Project PXD060524 A non-coding role for trypanosome VSG transcripts in allelic exclusion

Bloodstream-form African trypanosomes display mono-telomeric expression of a Variant Surface Glycoprotein (VSG) gene in an inter-chromosomally bridged transcription and splicing compartment, such that the dominant gene produces 10,000 times more transcript than excluded VSG genes. Antigenic variation, whereby parasites switch to express other VSGs, then underpins a robust host immune evasion strategy. Specific chromatin and RNA-associated factors are required to maintain VSG exclusion, but our understanding of the mechanisms involved remains incomplete.
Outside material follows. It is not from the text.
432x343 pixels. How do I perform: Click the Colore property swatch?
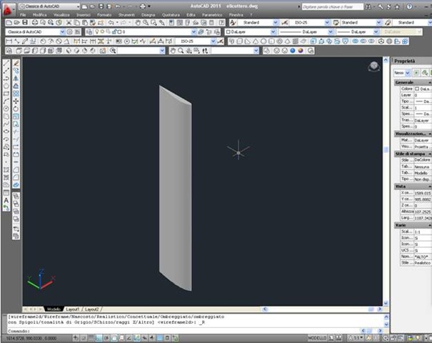point(417,89)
Here we show that the VSG transcript impacts allelic competition. We induced either specific translation blockade by recruiting MS2 coat protein to the active VSG 5'-untranslated region, or VSG transcript depletion using RNA interference. Neither perturbation substantially compromised exclusion of native VSGs, as determined by transcriptomic analyses. In contrast, exclusion of a VSG transgene was compromised when the native transcript was transiently depleted. Notably, while both perturbations blocked cytokinesis, an additional round of DNA replication and mitosis was observed when the transcript, known to be stabilized by a bloodstream-form specific cyclin-like F-box protein, was translationally blocked. We conclude that the VSG transcript is a bi-functional coding and non-coding RNA that participates in allelic competition, and possibly also in cell cycle control, to establish exclusion.